Durasi yang Menggugurkan Kebolehan Qashar Karena Niat Muqim (menetap)

Kategori : Umrah, Ditulis pada : 14 Juni 2025, 01:51:10

 

Dalam fiqih Islam, qashar (meringkas shalat) merupakan keringanan syar’i yang diberikan kepada musafir. Para ulama sepakat tentang kebolehannya selama seseorang masih dalam status safar. Namun, perbedaan pendapat muncul saat musafir berniat menetap di suatu tempat.

Empat imam mazhab sepakat: jika seseorang berniat tinggal 3 hari atau kurang, maka ia masih dianggap musafir dan tetap boleh qashar. Tapi jika berniat lebih dari itu, statusnya menjadi bahan khilafiah. Perbedaan pendapat ini mencapai sebelas pandangan, meski yang paling terkenal ada lima pendapat utama.

Perselisihan ini bukan sekadar angka, tapi terkait dengan metode ijtihad dalam memahami riwayat Nabi ﷺ dan praktik sahabat. Ulama seperti Imam Abu Hanifah menetapkan batas 15 hari, sementara Imam Syafi’i mengatakan 4 hari. Ada pula yang berpandangan selama 19 hari, bahkan 3 hari saja sudah cukup untuk mewajibkan itmam (shalat sempurna) jika disertai niat menetap.

Tema ini menarik untuk dipahami karena berkaitan erat dengan praktik ibadah sehari-hari, terutama bagi yang sering bepergian jauh, baik untuk dakwah, bisnis, atau tugas. Mengetahui batasan ini menjadi penting agar ibadah kita tetap sah dan sesuai tuntunan syariat.

YANG HARUS DIKERJAKAN —
Jawab pertanyaan berikut berdasarkan teks halaman tentang qashar:
(a) Jika seseorang berniat tinggal berapa hari, keempat imam mazhab sepakat bahwa ia masih dianggap musafir?
(b) Berapa hari batas yang ditetapkan Imam Abu Hanifah?
(c) Perbedaan pendapat tentang hal ini mencapai berapa pandangan?
Gunakan hanya teks halaman di atas sebagai sumber.

INFORMASI —

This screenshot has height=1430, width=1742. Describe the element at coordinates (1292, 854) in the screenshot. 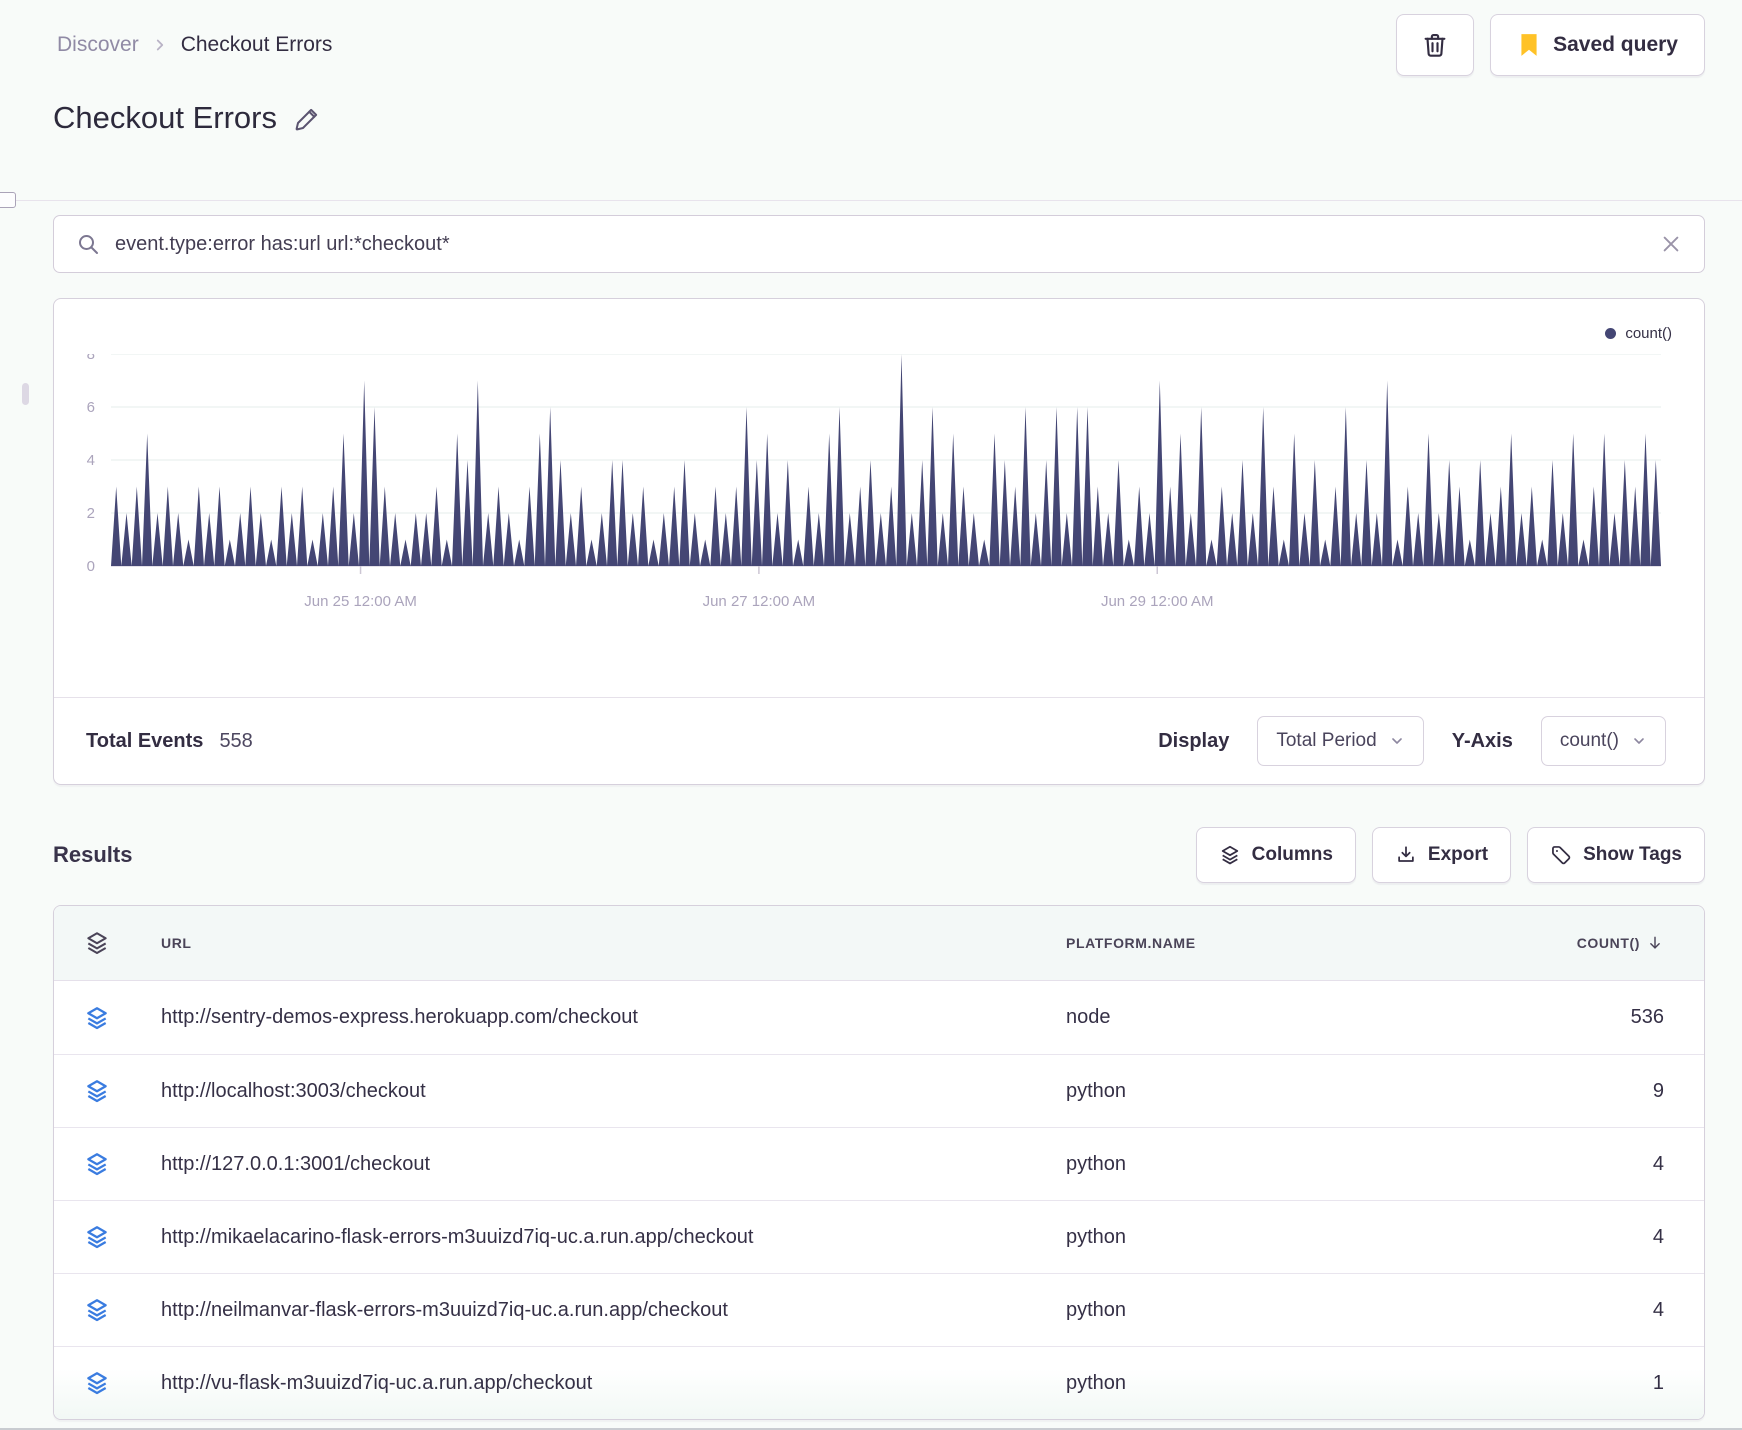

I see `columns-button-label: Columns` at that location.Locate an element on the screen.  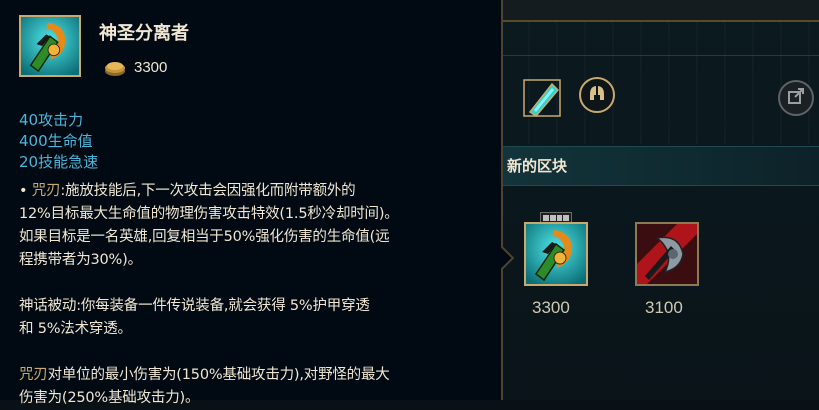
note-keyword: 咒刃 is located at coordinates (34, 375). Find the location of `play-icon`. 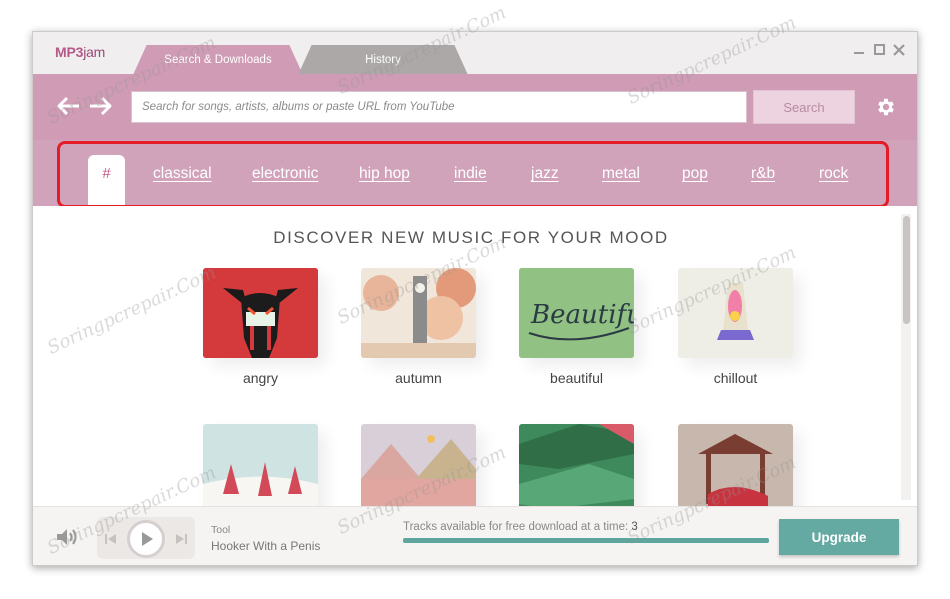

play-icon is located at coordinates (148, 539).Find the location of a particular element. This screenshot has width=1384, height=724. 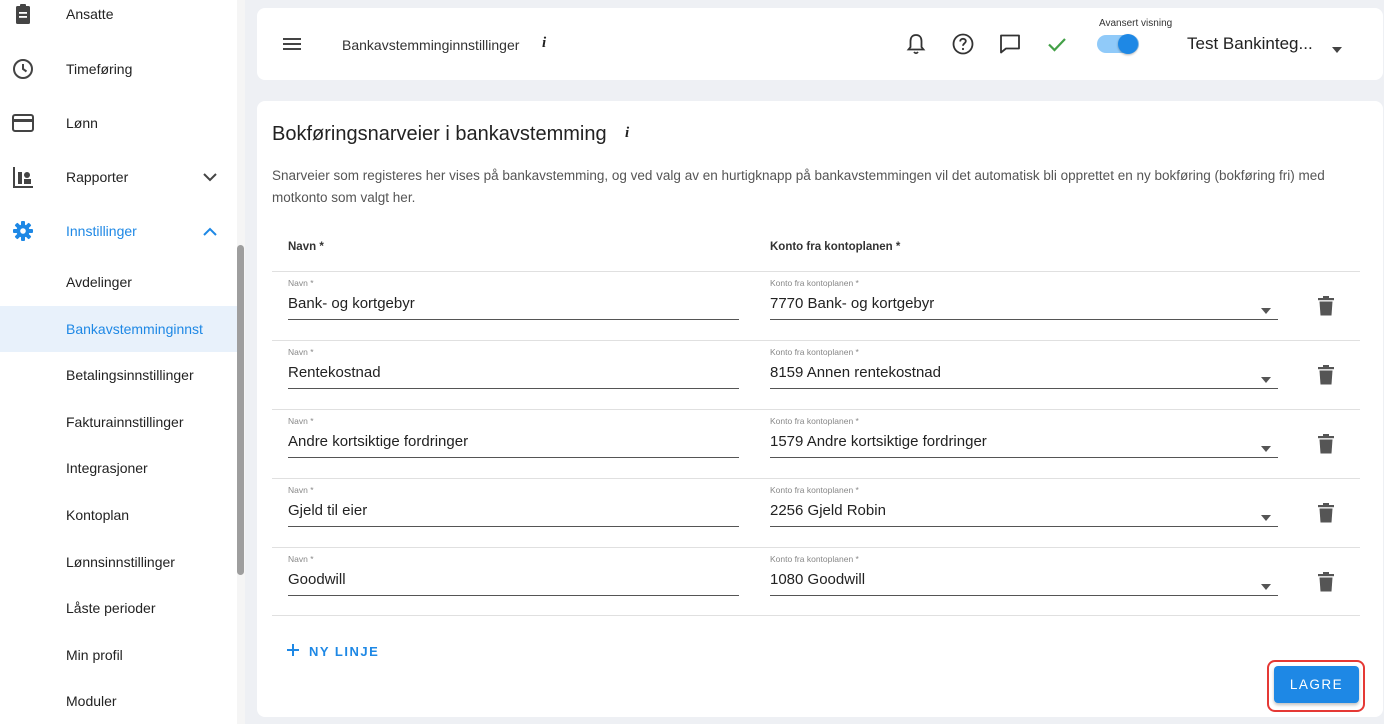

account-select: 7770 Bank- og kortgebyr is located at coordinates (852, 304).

...

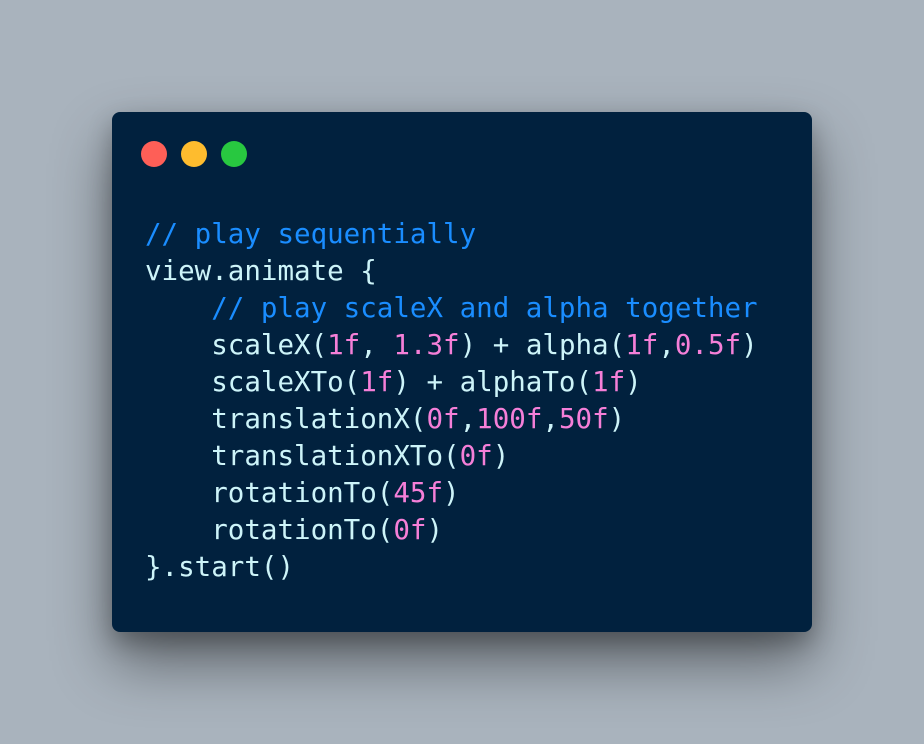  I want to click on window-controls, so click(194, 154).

JAWABAN TUGAS —
(a) 3 hari atau kurang.
(b) 15 hari.
(c) Sebelas pandangan.